I suppose I should also tell you right now I live in New York City and Eliza's father and I cohabitate but are not married. Living in New York poses apartment space challenges and living unmarried poses verbal label challenges. Should I call a 30+ year old man and the father of my darling child my "boyfriend." Should I refer to him as "Eliza's father" like he's some kind of platonic sperm donor. I'm still trying to figure this out so for your purposes and I suppose my own here, I will just call him C. Jennifer Egan did just fine referring to a character in her latest novel as "Z."

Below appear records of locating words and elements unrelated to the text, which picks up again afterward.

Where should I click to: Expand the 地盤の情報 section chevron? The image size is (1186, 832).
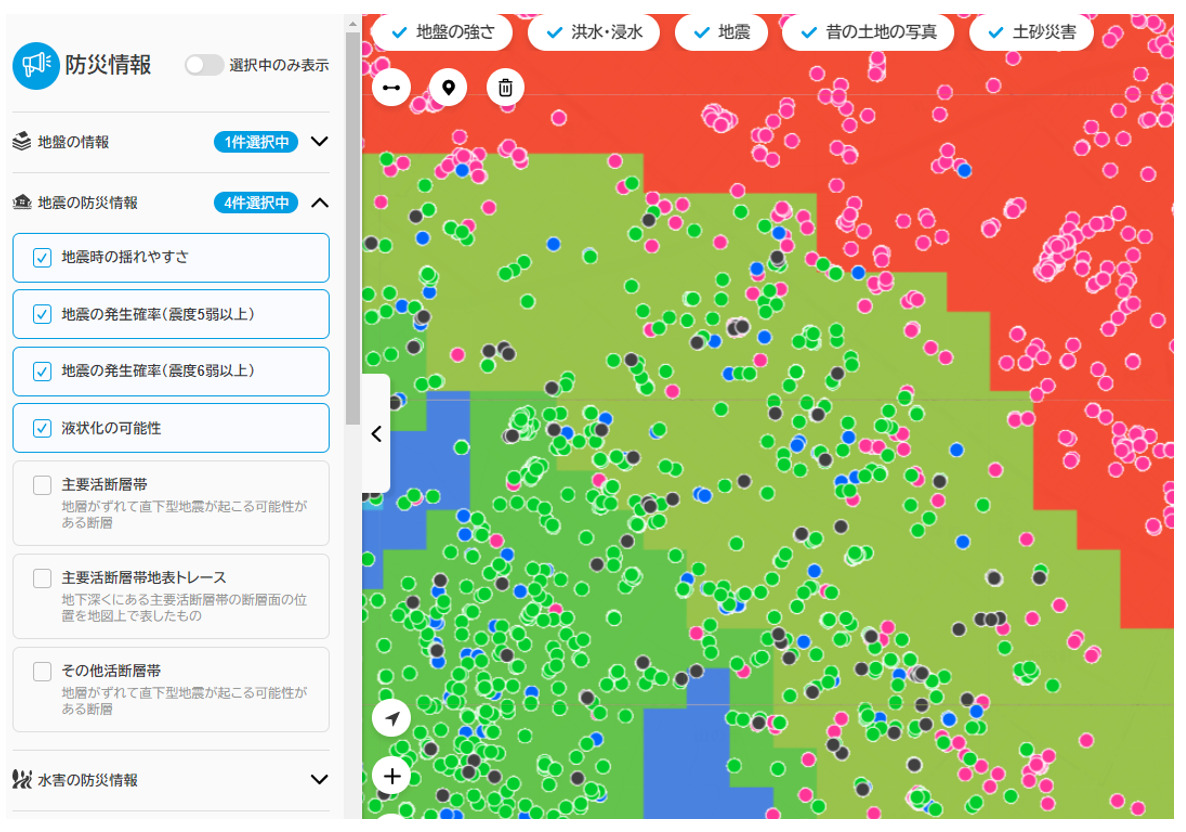tap(319, 142)
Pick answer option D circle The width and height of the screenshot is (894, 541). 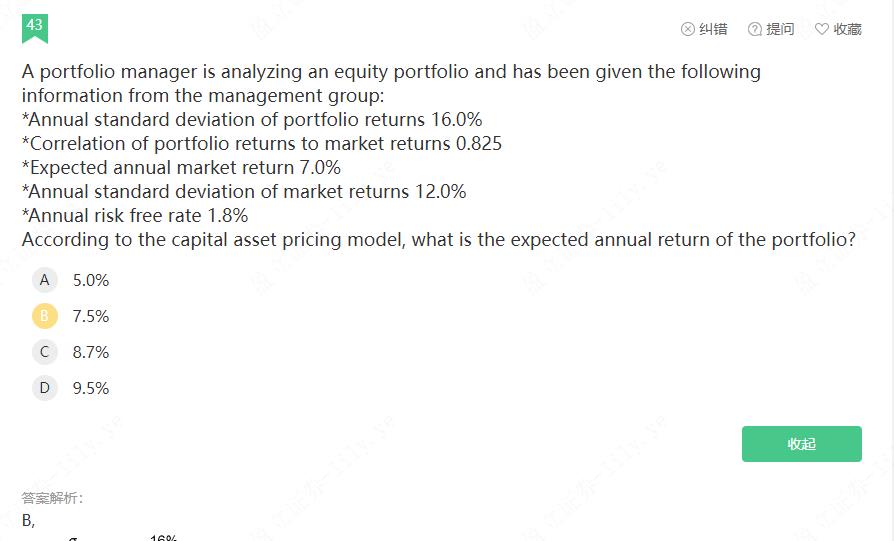(45, 388)
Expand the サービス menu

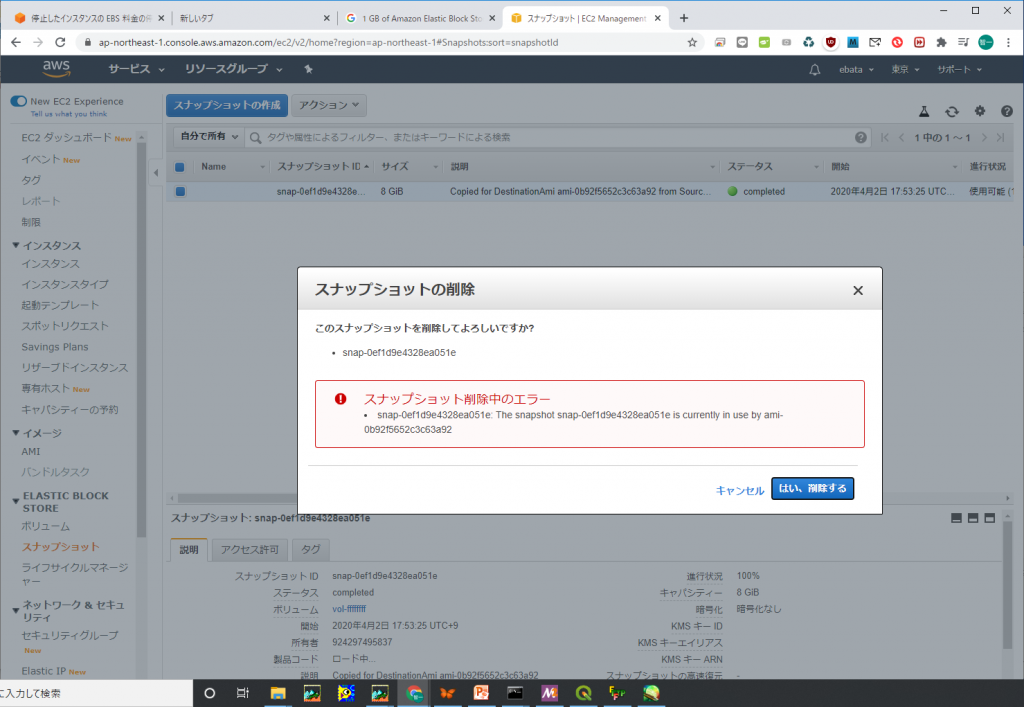pos(137,69)
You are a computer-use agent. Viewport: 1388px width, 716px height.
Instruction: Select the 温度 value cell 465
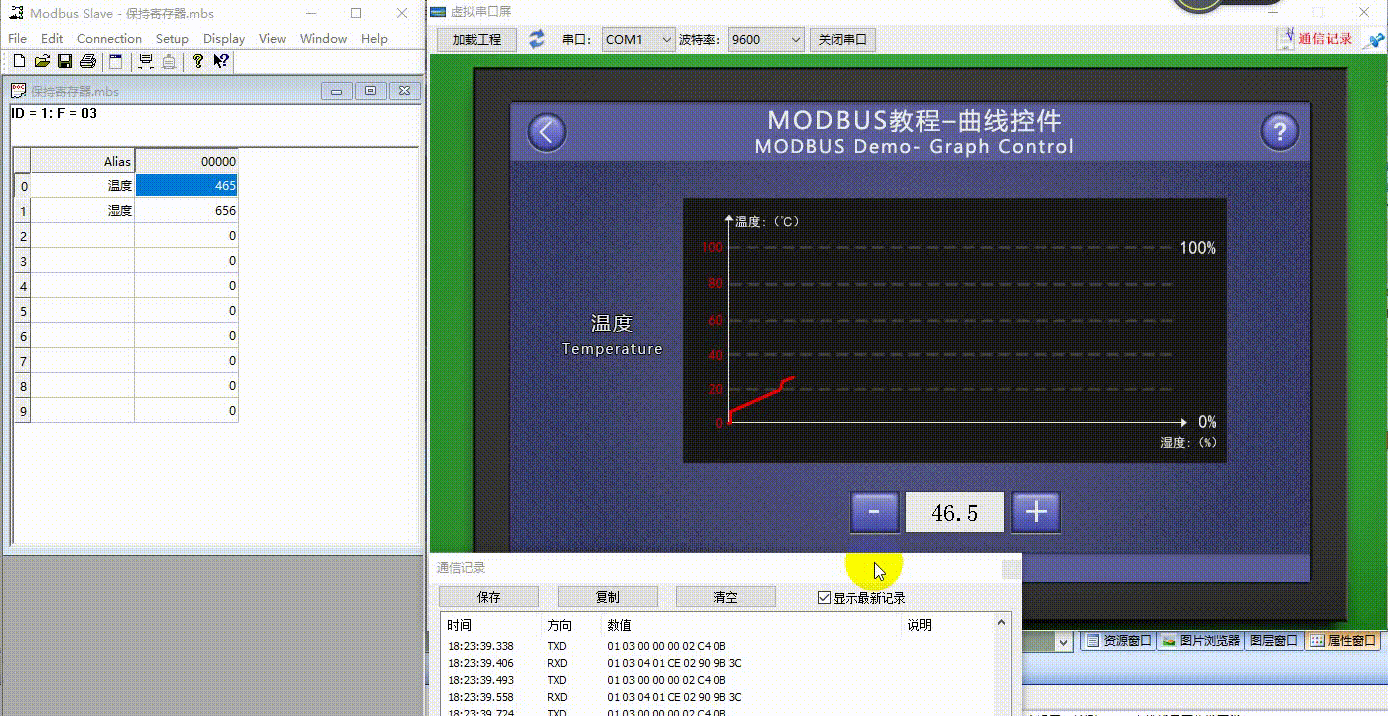click(187, 185)
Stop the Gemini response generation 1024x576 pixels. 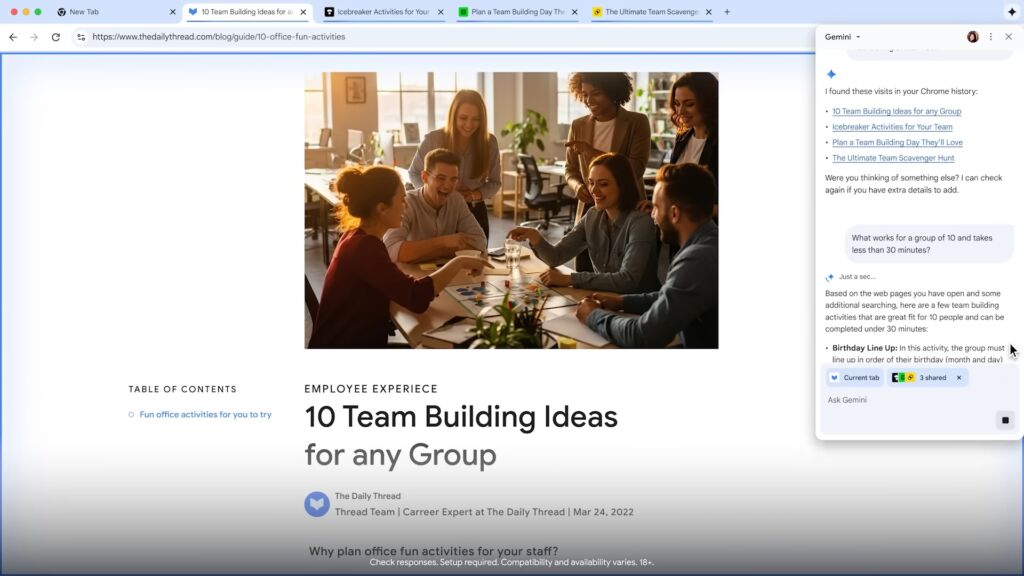(x=1004, y=420)
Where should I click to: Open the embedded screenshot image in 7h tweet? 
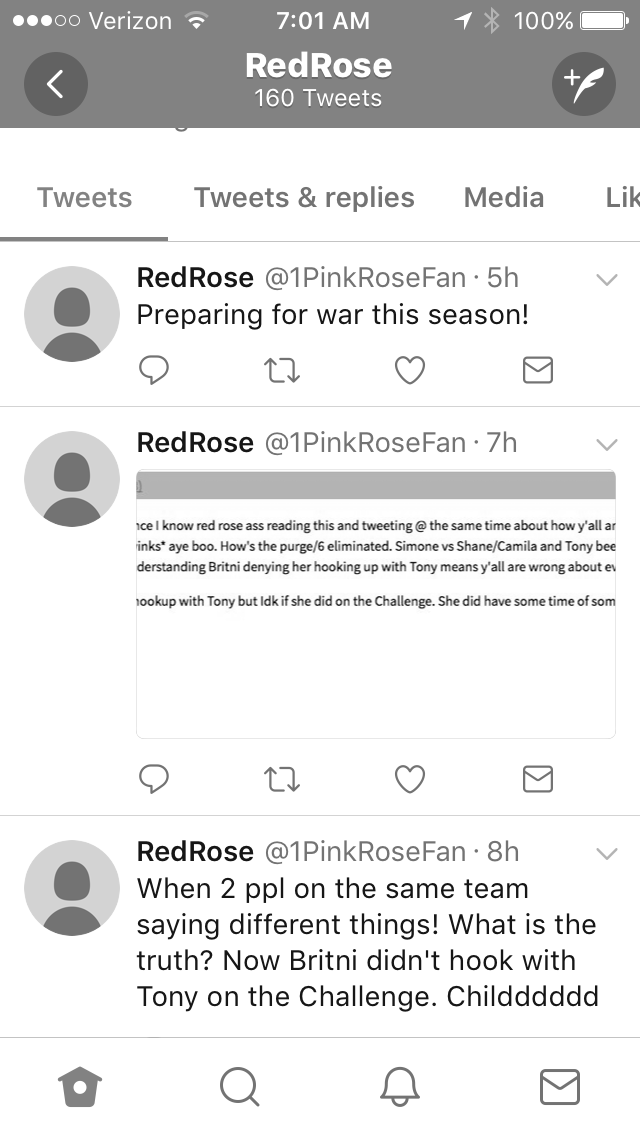(x=376, y=604)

But that Siberian Tundra day was over two months ago and now my daughter and I have changed. I have to gloss over the first two months here to get you up to speed--my recovery from a c-section because Eliza was 8 pounds, 11 ounces and I'm only 5 feet tall, the first week where she cried all night every night, how upon the second night while feeding her I dubbed her "my little savage" because she's grunt and rub her head all over me like a wolf devouring a deer carcass, how I went to the bathroom one night with her attached to me (really not easy), how the visitors trickled in on a daily basis to ooh and aah, how the first real bath made me feel like an enforcer during the Spanish Inquisition, how the first smile felt like every light on the Empire State Building went on in our bedroom, oh and how just every day I stop to marvel over just how cool this little lady is.

So here we are, in the middle of Eliza's tenth week of life. It's her and me alone right now, as it often is and I wouldn't have it any other way. I gave up a job on a prominent New York TV show (take a guess, yes it's the one that every actor lists as having a credit on when you go see a theatrical play) to stay home with her. Sometimes it's dull, sometimes it's lonely, sometimes it's just plain loud and smelly but mostly, it's kind of mundane and kind of cool. Right now, at 9:39 NY time, she's asleep in her swing and I'm here typing like a maniac so I can finish this and stuff some oatmeal in my mouth before she wakes.

She's gorgeous, but I'm biased. She smiles a lot and it's like sunshine (cliche). She likes to poop a lot (you wondered how long it would be until I got to there, being a new mother and all. The great bands of the childless really don't want to hear about poop, I imagine). She likes her binky and it just fell on the floor, gotta take a break to get another one (yes new mom here, replaces floor binky with new binky).

Okay so that's done, back to happy writing but it looks like she's up for now so I got to make it quick. After two months, she's no longer my "little savage." Like I said earlier, she used to feed with the snorting, grunting intensity of a wild animal, lusty and primal with life. Now she feeds sedately, more ladylike, the only noise really a series of quiet, girlish content-sounding sighs. In fact, Eliza used to snort so much we called her "Snorty." The snort seems to have fallen by the wayside as well and oh, how I already miss it.

But the smiles have replaced this beloved behaviors of old. The smiles and her seeming desire to talk to me. I swear it sounds like she says "hi" back when I say hi to her. She loves to press her feet against whatever she's lying against and push herself away like she's already trying to stand. At eleven pounds and 24 inches, she seems awfully strong for a 10 week old. She's already survived her first shots and her first cold. And she seems her happiest in the morning when she wakes up, so excited to embrace the new day, like she's aware of every new day and it's infinite possibilities.

But for now, I think you know more than enough. More tomorrow.